Noch schlimmer erwischte es Nationaltorhüterin Alexandra Gräfer. Im zweiten Trierer Spiel des gestrigen abends zog sich die Torhüterin bei der 11:16 Niederlage gegen den letztjährigen Champions League Finalist Skopje nach einem Zusammenprall mit einer Gegenspielerin eine Knieverletzung zu. Gräfer wurde bereits in der Nacht in der Tübinger Uni-Klinik untersucht, eine weitere Untersuchung am heutigen Tag soll endgültig Aufschluss über die Verletzung geben. Gräfer wird mit einer Innenbandverletzung den "Miezen" jedoch für mindestens drei Wochen nicht zur Verfügung stehen.

Zudem knickte Nationalspielerin Silke Meier im Spiel gegen Skopje um, Mannschaftsführerin Marielle Bohm plagt sich mit einer Bauchmuskel- und Oberschenkelzerrung. Bis spät in die Nacht saßen die Verantwortlichen des Deutschen Vizemeisters zusammen, unterrichteten am frühen Samstag morgen die Turnierleitung von der Entscheidung das Turnier vorzeitig zu beenden und zu den Spielen am Samstag und Sonntag nicht mehr anzutreten. "Wir sehen uns aufgrund der Verletzten nicht mehr in der Lage eine wettkampffähige Mannschaft zu stellen," begründete MJC Vorstandsmitglied Martin Rommel den Rückzug seiner Mannschaft. "Wir bedauern diesen Schritt sehr, aber im Hinblick auf den Saisonstart am kommenden Mittwoch gegen Bayer Leverkusen können wir was die Gesundheit unserer Spielerinnen angeht kein weiteres Risiko gehen."

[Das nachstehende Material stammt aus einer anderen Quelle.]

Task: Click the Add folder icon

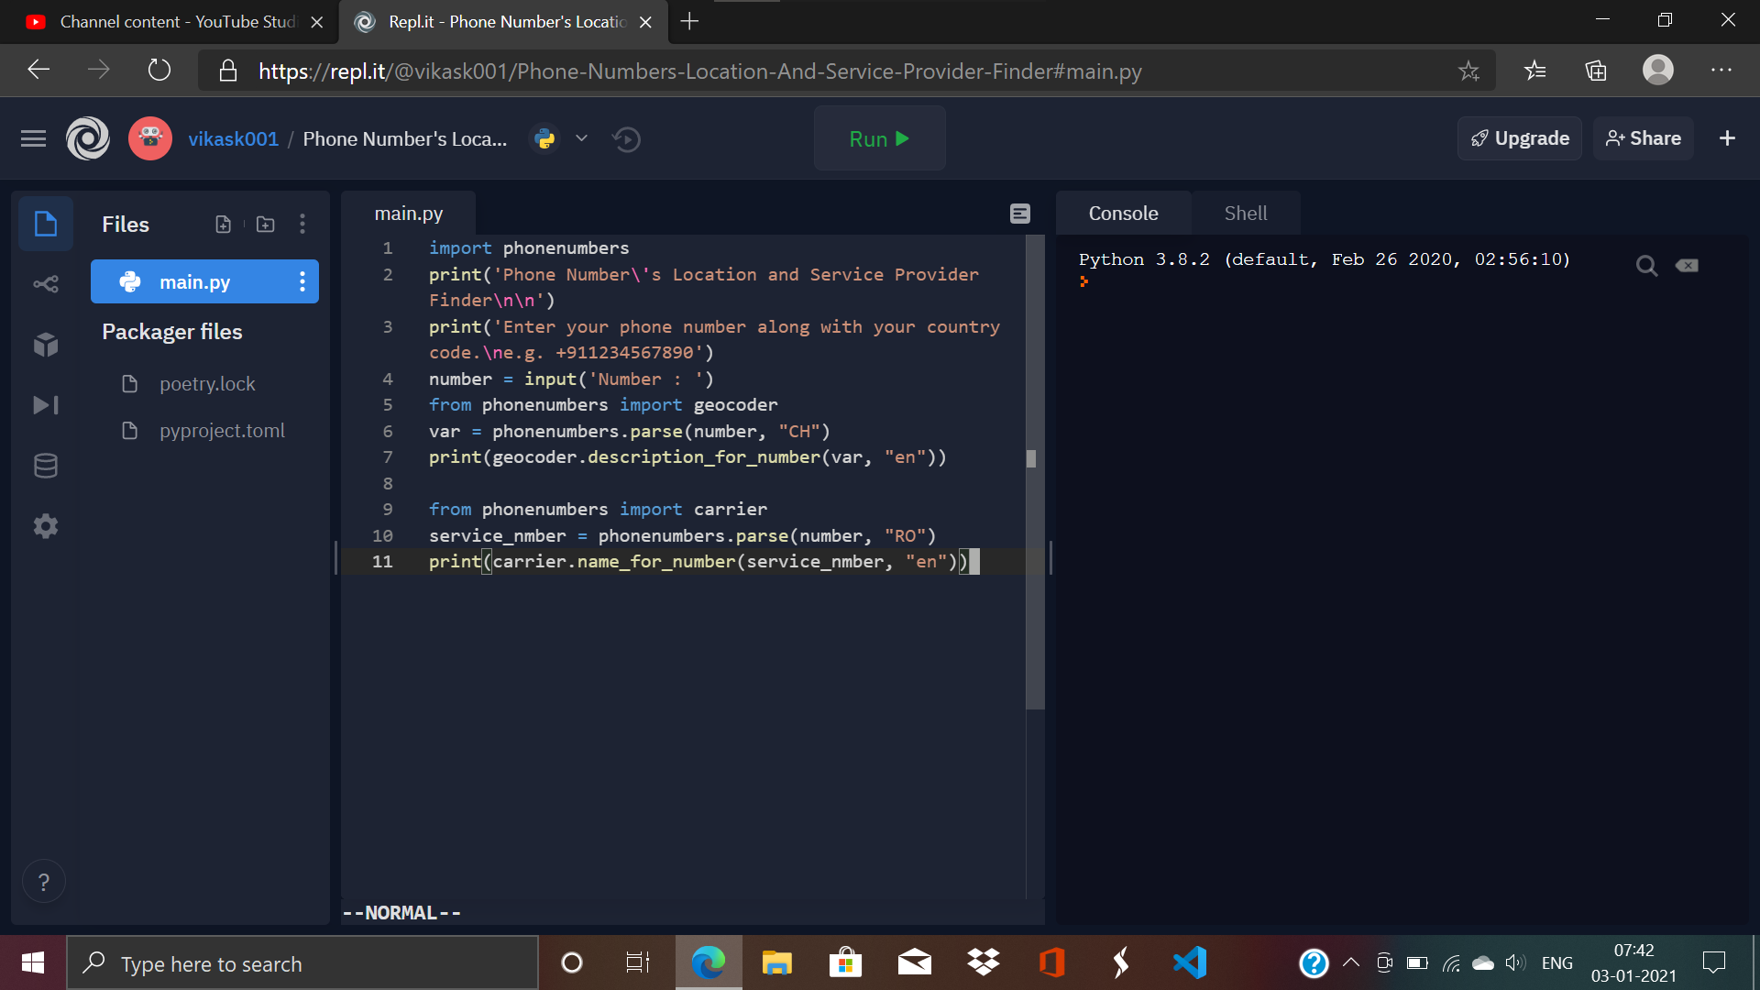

Mit Verständnis und großem Entgegenkommen reagierte die Turnierleitung des bestens organisierten Turniers, die aufgrund des Spielmodus (jeder gegen jeden) den Rückzug der Trierer leichter verkraften können als bei mögliche Gruppenspielen. So haben am gestrigen Freitag alle Mannschaften bereits zwei Spiele absolviert. "Natürlich schmerzt der Rückzug von Trier sehr, da viele Spielerinnen der "Miezen" hier aus der Region kommen und die Mannschaft als Publikumsmagnet dient, sprach ein sichtlich enttäuschter Turnierleiter Jürgen Binder, der jedoch auch zeitgleich Verständnis für die Entscheidung der Trierer Verantwortlichen aufbrachte. "Die Gesundheit der Spielerinnen steht an erster Stelle, wir wünschen den verletzten Spielerinnen alles erdenklich Gute und eine baldige Rückkehr auf das Spielfeld."

Neben Anja Althaus und Alexandra Gräfer fehlen den "Miezen" mit den Langzeitverletzten um Nationalspielerin und Spielmacherin Maren Baumbach und Kerstin Reckenthäler zwei weitere Stützen zum Saisonauftakt. Auch der Einsatz von Neuzugang Jana Arnosova zum ersten Saisonspiel gegen Leverkusen scheint mehr als fraglich. Die tschechische Nationalspielerin laboriert noch an einer Bandverletzung in der Wurfhand, ihr Einsatz zum Saisonstart ist mehr als fraglich.